Mona Siddiqui joined the University of Edinburgh’s Divinity school in December 2011 as the first person to hold a chair in Islamic and Interreligious Studies.
Prior to this she worked at Glasgow University directing the Centre for the Study of Islam. Her research areas are primarily in the field of Islamic jurisprudence and ethics and Christian-Muslim relations.
Amongst her most recent publications are a personal theological journey, My Way: A Muslim Woman’s Journey (IB Tauris, 2014), Christians, Muslims and Jesus (Yale University Press, 2013), and The Good Muslim: Reflections on Classical Islamic Law and Theology (Cambridge University Press, 2012).
Her forthcoming monograph with Yale UP (2015) is on the theological aspects of hospitality.
She has held visiting professorships at several Dutch and American universities including a Humanitas Professorship at Cambridge University in 2014.
She is well known internationally as a public intellectual and is a regular commentator in the media, known especially for her regular appearances on BBC Radio 4 and BBC Radio Scotland’s Thought for the Day.

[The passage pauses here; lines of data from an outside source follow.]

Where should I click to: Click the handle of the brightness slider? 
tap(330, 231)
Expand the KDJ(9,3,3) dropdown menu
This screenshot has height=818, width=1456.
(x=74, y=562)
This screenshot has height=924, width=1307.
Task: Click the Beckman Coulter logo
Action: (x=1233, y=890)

She has recently been elected to join the Nuffield Council of Bioethics. She is a fellow of the Royal Society of Edinburgh, holds 4 honorary doctorates and in 2011, was awarded an OBE for her contribution to interfaith services.
In 2014 she spoke on religion and politics at the World Economic Forum in Davos and in January 2015, was named as in the Debretts 500 Most Influential in the UK. In 2016, she will give the Gifford lectures at the University of Aberdeen.